>>>

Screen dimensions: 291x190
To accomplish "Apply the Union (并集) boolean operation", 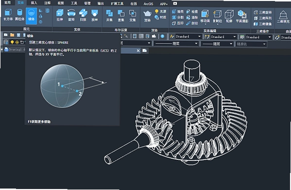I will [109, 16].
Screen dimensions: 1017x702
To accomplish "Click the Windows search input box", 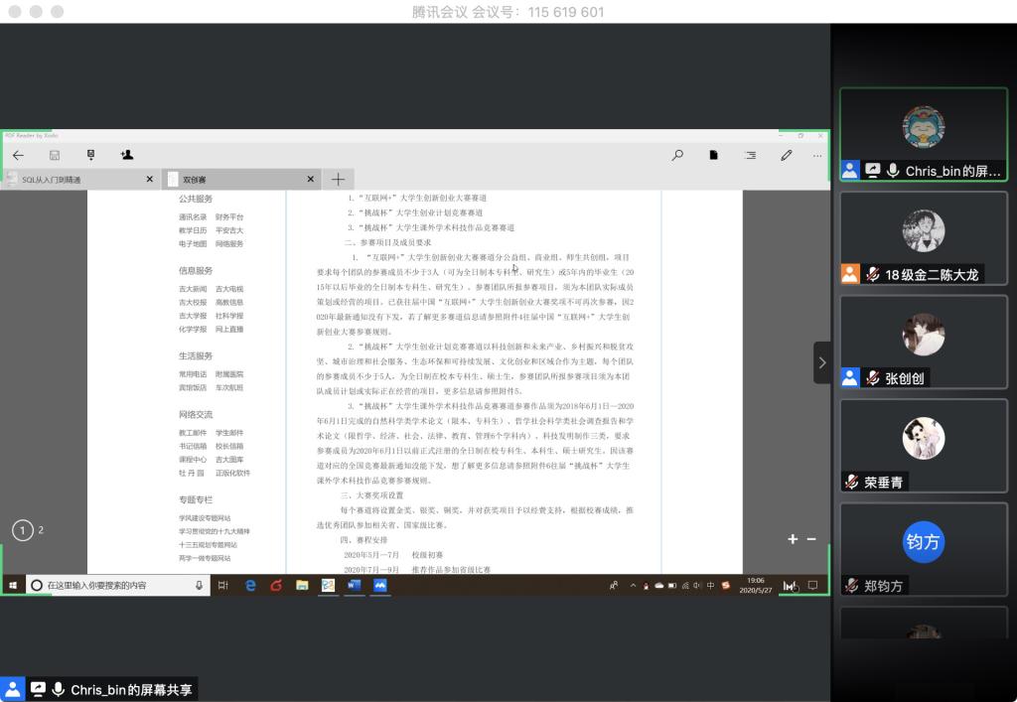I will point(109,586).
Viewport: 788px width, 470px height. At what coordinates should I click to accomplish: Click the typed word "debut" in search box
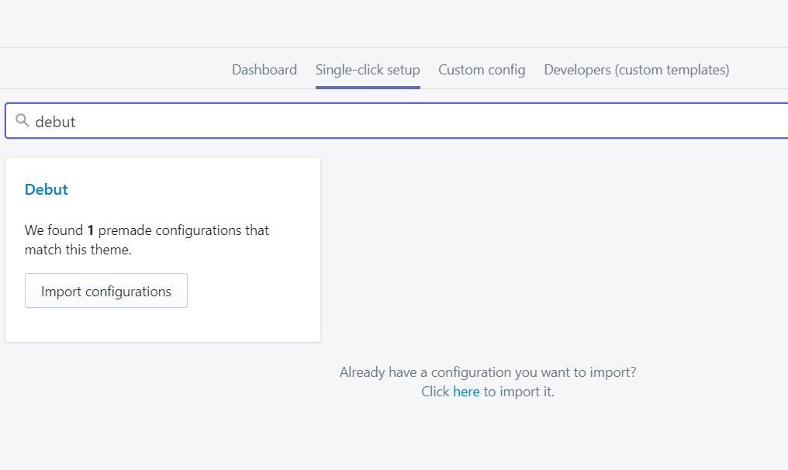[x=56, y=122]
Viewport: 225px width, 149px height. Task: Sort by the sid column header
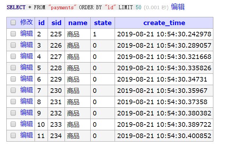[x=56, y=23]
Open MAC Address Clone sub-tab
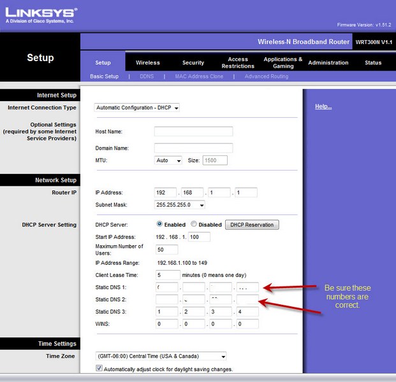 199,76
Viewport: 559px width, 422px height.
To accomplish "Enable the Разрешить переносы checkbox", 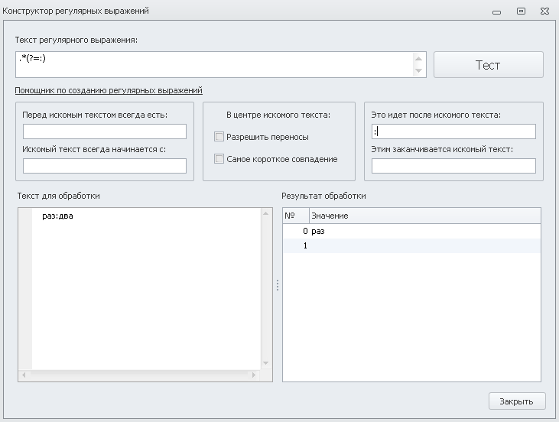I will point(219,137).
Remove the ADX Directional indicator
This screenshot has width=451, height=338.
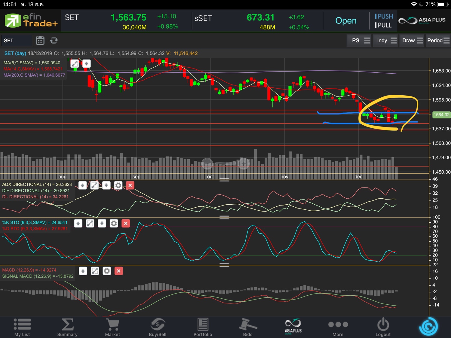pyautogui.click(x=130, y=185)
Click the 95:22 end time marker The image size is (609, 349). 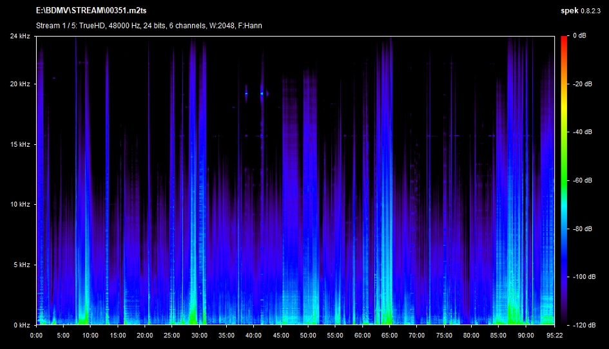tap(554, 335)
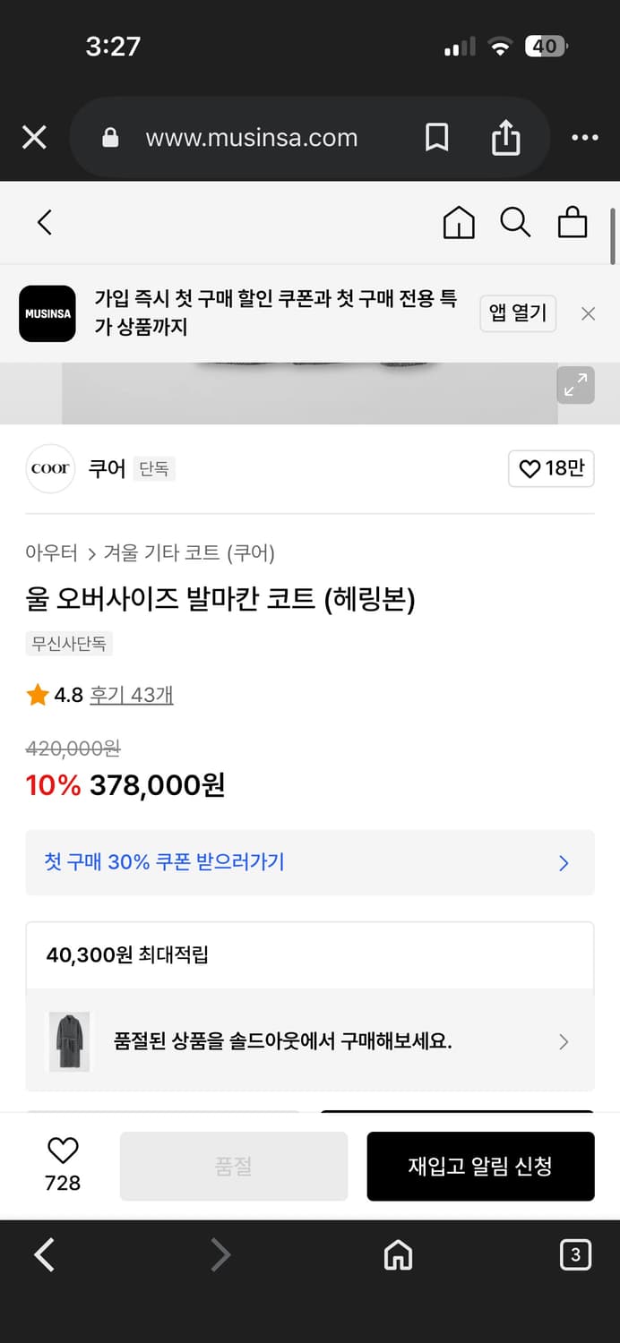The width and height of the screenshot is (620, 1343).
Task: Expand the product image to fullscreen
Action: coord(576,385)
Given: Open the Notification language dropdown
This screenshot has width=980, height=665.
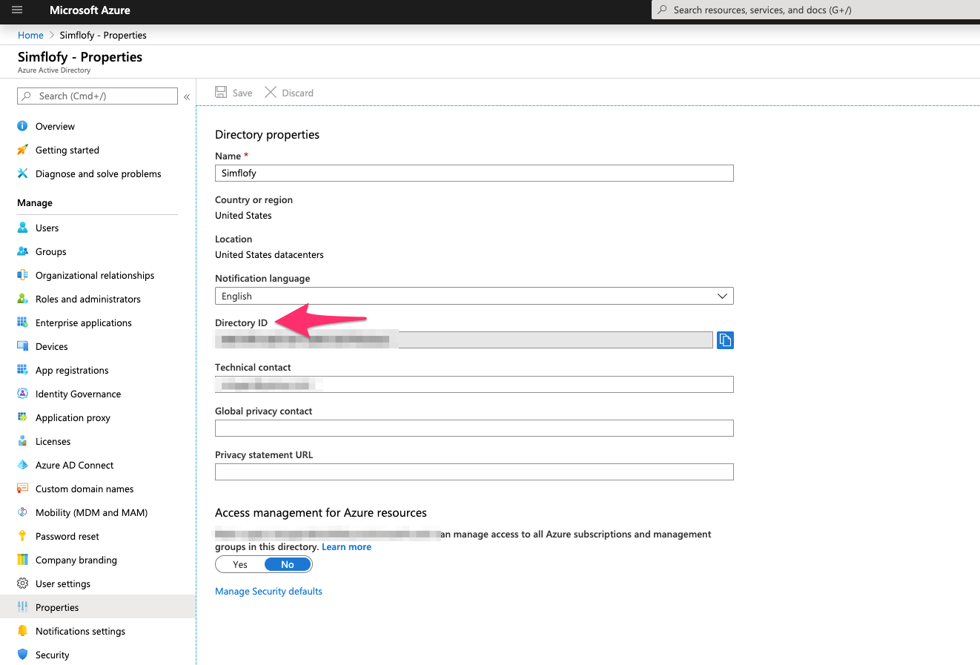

<<<

#### Objective:
Present the lines as a numbered list, skipping any blank ones, from the line containing "Given: Open the" up to and including the last line of the records. Leave the pictures out of your answer.

#### In response:
1. Given: Open the Notification language dropdown
2. This screenshot has width=980, height=665.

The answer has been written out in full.